Take yourself back to the (relatively) simpler days of the pilot episode with a visit to Rick's house. It was his first stop, upon waking up to the zombie apocalypse. In real life, it was unoccupied at the time the first season was being filmed. Now, it's been remodeled and inhabited, so remember to be respectful!
The abandoned rail yard where the community known as "Terminus" lived is a good place to reflect on good and evil in the post-apocalyptic world of "The Walking Dead." Would you rather succumb to a paranoid existence, like the Terminants, or die trying to keep a spark of good alive? Fun fact: "Terminus" was an early name for the city of Atlanta, where a lot of the show takes place, since it was the end of the Western and Atlantic railroad line.
The survivor's camp where Rick is reunited with Lori and Carl in Season 1 was located at the Westside Reservoir Park. It's a great place to set up camp, regardless of whether or not you're hiding from walkers. Bonus: if zombies aren't your cup of tea, scenes from "The Vampire Diaries" have been filmed here as well!
The disturbing gladiator-style staged fights that the Governor puts on for the residents of Woodbury to "blow off steam" take place in this arena. It's a great place to hone your walker-fighting skills, if you're game to fight Merle.

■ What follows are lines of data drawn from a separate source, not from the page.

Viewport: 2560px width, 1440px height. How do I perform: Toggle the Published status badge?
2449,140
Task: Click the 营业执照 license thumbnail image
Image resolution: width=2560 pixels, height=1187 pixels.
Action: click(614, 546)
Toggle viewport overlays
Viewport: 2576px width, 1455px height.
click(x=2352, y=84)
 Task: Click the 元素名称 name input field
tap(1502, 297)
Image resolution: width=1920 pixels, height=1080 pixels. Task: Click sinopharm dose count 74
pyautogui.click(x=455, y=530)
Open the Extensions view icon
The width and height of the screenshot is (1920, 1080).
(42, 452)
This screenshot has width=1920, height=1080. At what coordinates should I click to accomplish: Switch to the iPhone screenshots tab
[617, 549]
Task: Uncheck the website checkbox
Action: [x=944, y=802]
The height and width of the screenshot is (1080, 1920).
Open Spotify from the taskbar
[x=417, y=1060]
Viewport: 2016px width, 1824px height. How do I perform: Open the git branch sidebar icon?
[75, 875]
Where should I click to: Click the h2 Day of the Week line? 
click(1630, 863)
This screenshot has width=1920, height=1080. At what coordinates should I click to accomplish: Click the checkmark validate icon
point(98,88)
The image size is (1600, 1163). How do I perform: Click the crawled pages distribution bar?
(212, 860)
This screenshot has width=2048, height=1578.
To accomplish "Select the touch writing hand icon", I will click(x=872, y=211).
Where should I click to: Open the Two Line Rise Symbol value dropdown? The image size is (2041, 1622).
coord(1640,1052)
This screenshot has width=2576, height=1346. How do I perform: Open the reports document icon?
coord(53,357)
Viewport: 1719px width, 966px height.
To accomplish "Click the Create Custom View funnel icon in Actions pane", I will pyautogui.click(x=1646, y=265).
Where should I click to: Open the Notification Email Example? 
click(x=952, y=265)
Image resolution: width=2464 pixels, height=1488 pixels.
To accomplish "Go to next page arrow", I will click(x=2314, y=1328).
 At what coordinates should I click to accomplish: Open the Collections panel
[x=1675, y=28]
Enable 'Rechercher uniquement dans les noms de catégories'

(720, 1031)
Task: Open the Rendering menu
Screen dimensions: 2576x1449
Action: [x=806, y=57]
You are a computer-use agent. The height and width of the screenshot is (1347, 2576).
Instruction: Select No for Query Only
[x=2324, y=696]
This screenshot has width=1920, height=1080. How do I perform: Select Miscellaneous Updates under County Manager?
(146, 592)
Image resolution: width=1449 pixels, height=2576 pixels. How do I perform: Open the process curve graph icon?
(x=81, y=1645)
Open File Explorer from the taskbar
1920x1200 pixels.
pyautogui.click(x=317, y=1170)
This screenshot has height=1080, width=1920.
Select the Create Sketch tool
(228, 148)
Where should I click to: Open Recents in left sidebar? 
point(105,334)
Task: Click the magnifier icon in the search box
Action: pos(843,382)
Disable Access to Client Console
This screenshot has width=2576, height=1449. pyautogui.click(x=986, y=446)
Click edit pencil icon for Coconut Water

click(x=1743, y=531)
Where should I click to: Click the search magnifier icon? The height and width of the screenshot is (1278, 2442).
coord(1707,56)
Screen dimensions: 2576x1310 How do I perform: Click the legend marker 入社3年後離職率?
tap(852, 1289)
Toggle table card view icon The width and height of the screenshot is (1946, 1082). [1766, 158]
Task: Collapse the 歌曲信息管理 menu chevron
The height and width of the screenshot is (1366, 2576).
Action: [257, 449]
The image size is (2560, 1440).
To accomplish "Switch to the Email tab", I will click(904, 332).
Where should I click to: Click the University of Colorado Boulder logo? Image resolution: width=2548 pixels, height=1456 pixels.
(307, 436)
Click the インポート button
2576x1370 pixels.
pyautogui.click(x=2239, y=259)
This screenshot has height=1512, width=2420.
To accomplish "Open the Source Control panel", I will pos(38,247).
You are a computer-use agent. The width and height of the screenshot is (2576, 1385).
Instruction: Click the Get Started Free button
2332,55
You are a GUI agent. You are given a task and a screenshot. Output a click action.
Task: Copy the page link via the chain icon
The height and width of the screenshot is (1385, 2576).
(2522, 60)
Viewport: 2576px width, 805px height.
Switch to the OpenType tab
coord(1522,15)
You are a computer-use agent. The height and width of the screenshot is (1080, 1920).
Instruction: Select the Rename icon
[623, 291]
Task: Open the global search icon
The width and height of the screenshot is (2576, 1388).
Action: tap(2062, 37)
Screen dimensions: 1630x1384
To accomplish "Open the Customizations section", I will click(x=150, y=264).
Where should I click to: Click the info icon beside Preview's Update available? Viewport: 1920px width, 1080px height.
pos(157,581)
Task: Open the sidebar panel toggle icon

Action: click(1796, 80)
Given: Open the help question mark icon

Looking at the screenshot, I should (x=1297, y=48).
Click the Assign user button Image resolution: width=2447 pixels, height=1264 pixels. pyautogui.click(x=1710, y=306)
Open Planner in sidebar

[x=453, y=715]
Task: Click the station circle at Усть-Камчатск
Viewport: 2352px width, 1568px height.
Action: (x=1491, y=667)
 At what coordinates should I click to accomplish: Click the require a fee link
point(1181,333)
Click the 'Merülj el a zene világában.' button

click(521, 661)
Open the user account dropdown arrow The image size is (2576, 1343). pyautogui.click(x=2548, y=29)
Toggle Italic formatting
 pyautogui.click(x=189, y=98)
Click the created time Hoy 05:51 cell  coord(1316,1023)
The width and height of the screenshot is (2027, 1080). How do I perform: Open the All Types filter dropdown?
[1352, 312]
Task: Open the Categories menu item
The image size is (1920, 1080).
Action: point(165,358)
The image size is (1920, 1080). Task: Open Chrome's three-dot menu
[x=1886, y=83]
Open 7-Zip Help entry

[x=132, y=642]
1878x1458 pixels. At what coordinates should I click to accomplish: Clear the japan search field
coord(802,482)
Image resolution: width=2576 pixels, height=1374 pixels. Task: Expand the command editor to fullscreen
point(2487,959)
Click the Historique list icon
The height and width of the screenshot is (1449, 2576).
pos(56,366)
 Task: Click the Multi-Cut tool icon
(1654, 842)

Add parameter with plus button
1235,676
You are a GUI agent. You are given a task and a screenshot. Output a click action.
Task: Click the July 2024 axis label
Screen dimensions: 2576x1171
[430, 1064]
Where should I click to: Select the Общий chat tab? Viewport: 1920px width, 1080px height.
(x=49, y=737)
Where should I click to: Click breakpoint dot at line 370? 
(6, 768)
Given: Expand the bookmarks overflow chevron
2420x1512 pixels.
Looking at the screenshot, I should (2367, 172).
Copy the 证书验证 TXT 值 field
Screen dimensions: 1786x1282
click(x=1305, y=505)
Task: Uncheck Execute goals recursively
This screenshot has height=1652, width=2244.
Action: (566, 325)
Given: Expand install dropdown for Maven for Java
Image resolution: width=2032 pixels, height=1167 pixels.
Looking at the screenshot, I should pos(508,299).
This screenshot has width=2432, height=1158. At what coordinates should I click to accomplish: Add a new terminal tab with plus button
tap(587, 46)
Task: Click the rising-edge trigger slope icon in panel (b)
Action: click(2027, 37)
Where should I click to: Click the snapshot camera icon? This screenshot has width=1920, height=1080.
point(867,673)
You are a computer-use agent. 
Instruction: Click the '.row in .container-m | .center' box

In a twist of irony, a show about the undead has brought the sleepy little town of Grantville back to life. It was once known as the only place in the county to buy bottled liquor, but now they offer Walking Dead tours on the weekends, and the town's reputation as a Walking Dead filming location is bringing in tourists for the first time in years.
You should always be on the lookout for a well-stocked abandoned drug store during any apocalypse scenario...but don't count on Steve's Pharmacy. Even though this is where Maggie and Glenn stock up in the show, it's actually an abandoned storefront. You can't miss it, since someone has written "Steve's Pharmacy, Walkers welcome" on the windows!
Sadly, you won't be able to toss back a drink with Hershel at the Carriage Bar, since it's actually an auction house that was turned into a drinkery for the show. But, on the bright side, you won't have to deal with any bad guys trying to ruin your good time while you're visiting!
The quaint little town of Senoia, Georgia served as the filming location for most of Woodbury. The house where Carl finds chocolate pudding, the governor's house, and a building where Rick and Carl take shelter are all in this area.
It's easy to recognize the "Graffiti Barn" as the one where the Governor got the name "Brian Heriot," even though the graffiti and message have been painted over.
At the end of the day, we can all agree that the impending zombie apocalypse is inevitable, and it probably can't hurt to immerse yourself in the TV show...you know, to get used to the idea of hiding from walkers.